* _Task directions_:
Only one stretch of the data below is wanted: the lines starting at the one with "August 2013 (58, 1589)" and ending at the one with "August 2018 (58, 879)", both included, given again exactly.

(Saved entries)
--*--
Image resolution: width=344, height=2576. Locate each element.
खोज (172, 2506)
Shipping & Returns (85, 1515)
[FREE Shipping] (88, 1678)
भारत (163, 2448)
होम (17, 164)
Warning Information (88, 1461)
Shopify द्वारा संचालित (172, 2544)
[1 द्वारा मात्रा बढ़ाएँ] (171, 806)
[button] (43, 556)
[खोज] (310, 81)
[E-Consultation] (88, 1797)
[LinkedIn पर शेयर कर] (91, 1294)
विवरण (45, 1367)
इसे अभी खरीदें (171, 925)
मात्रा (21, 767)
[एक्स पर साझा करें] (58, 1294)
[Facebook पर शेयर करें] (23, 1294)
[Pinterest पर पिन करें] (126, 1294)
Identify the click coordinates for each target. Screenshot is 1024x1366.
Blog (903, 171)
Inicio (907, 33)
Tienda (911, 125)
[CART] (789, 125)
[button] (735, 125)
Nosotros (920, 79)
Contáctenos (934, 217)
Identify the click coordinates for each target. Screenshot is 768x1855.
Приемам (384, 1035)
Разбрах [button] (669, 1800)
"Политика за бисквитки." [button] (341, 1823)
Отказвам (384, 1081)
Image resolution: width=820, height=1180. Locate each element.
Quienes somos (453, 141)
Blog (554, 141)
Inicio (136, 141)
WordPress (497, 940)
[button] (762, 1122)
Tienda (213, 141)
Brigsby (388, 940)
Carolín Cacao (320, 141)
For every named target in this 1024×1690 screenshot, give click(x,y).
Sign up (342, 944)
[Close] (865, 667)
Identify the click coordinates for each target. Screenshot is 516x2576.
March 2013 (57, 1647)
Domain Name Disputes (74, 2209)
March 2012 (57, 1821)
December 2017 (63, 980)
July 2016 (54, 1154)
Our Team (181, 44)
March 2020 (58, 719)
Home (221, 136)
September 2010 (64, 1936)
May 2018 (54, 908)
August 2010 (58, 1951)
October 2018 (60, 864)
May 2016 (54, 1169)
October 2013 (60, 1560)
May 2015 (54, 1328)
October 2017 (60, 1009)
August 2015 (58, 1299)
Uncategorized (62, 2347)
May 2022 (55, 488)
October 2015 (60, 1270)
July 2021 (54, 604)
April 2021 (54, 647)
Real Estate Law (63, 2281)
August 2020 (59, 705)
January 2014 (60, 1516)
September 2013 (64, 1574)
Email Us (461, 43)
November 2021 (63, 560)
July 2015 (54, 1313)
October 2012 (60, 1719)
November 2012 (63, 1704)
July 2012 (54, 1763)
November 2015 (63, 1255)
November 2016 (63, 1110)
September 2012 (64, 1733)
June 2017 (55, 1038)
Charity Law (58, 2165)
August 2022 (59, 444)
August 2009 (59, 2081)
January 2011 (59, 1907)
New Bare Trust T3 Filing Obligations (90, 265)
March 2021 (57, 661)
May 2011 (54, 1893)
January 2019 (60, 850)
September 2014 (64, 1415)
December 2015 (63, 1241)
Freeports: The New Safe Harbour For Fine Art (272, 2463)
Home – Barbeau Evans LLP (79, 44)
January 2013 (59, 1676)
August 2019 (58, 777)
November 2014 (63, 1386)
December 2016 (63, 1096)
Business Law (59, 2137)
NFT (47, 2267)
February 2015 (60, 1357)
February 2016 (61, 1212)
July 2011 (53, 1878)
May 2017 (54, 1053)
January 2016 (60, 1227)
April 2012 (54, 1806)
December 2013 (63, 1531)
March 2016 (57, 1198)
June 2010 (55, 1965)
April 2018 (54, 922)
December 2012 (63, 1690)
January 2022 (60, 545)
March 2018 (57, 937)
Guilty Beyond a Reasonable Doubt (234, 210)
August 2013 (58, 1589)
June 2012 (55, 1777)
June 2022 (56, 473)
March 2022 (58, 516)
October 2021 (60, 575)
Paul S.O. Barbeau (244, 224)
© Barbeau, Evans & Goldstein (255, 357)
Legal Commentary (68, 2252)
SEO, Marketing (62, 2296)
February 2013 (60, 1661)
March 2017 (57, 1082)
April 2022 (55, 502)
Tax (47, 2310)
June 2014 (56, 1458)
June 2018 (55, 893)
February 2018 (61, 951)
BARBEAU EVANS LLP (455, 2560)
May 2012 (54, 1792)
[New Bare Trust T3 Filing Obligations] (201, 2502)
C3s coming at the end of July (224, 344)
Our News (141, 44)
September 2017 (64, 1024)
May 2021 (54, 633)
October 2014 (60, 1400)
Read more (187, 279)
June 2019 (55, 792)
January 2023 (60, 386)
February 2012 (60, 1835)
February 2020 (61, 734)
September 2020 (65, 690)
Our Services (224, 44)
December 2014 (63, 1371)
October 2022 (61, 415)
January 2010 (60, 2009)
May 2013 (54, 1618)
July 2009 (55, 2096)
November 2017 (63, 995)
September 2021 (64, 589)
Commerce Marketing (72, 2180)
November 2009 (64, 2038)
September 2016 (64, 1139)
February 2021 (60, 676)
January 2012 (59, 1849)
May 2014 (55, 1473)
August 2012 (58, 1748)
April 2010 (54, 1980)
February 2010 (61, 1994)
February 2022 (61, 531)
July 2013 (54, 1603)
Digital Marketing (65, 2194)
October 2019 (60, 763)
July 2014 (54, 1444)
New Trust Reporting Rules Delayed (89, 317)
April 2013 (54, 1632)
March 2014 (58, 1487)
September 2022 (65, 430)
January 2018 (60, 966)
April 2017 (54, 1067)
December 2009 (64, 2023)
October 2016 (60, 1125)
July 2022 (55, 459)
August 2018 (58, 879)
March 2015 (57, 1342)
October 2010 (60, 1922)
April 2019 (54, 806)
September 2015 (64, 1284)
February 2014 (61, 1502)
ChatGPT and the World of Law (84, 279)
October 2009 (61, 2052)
--*--
* _Task solution_:
August 2013 (58, 1589)
June 2012 (55, 1777)
June 2022 (56, 473)
March 2022 (58, 516)
October 2021 (60, 575)
Paul S.O. Barbeau (244, 224)
© Barbeau, Evans & Goldstein (255, 357)
Legal Commentary (68, 2252)
SEO, Marketing (62, 2296)
February 2013 (60, 1661)
March 2017 (57, 1082)
April 2022 (55, 502)
Tax (47, 2310)
June 2014 (56, 1458)
June 2018 (55, 893)
February 2018 (61, 951)
BARBEAU EVANS LLP (455, 2560)
May 2012 (54, 1792)
[New Bare Trust T3 Filing Obligations] (201, 2502)
C3s coming at the end of July (224, 344)
Our News (141, 44)
September 2017 (64, 1024)
May 2021 (54, 633)
October 2014 (60, 1400)
Read more (187, 279)
June 2019 (55, 792)
January 2023 (60, 386)
February 2012 (60, 1835)
February 2020 (61, 734)
September 2020 (65, 690)
Our Services (224, 44)
December 2014 (63, 1371)
October 2022 (61, 415)
January 2010 (60, 2009)
May 2013 (54, 1618)
July 2009 (55, 2096)
November 2017 (63, 995)
September 2021 (64, 589)
Commerce Marketing (72, 2180)
November 2009 (64, 2038)
September 2016 (64, 1139)
February 2021 (60, 676)
January 2012 (59, 1849)
May 2014 (55, 1473)
August 2012 (58, 1748)
April 2010 (54, 1980)
February 2010 (61, 1994)
February 2022 (61, 531)
July 2013 (54, 1603)
Digital Marketing (65, 2194)
October 2019 (60, 763)
July 2014 (54, 1444)
New Trust Reporting Rules Delayed (89, 317)
April 2013 (54, 1632)
March 2014 (58, 1487)
September 2022 (65, 430)
January 2018 (60, 966)
April 2017 (54, 1067)
December 2009 (64, 2023)
October 2016 (60, 1125)
July 2022 (55, 459)
August 2018 (58, 879)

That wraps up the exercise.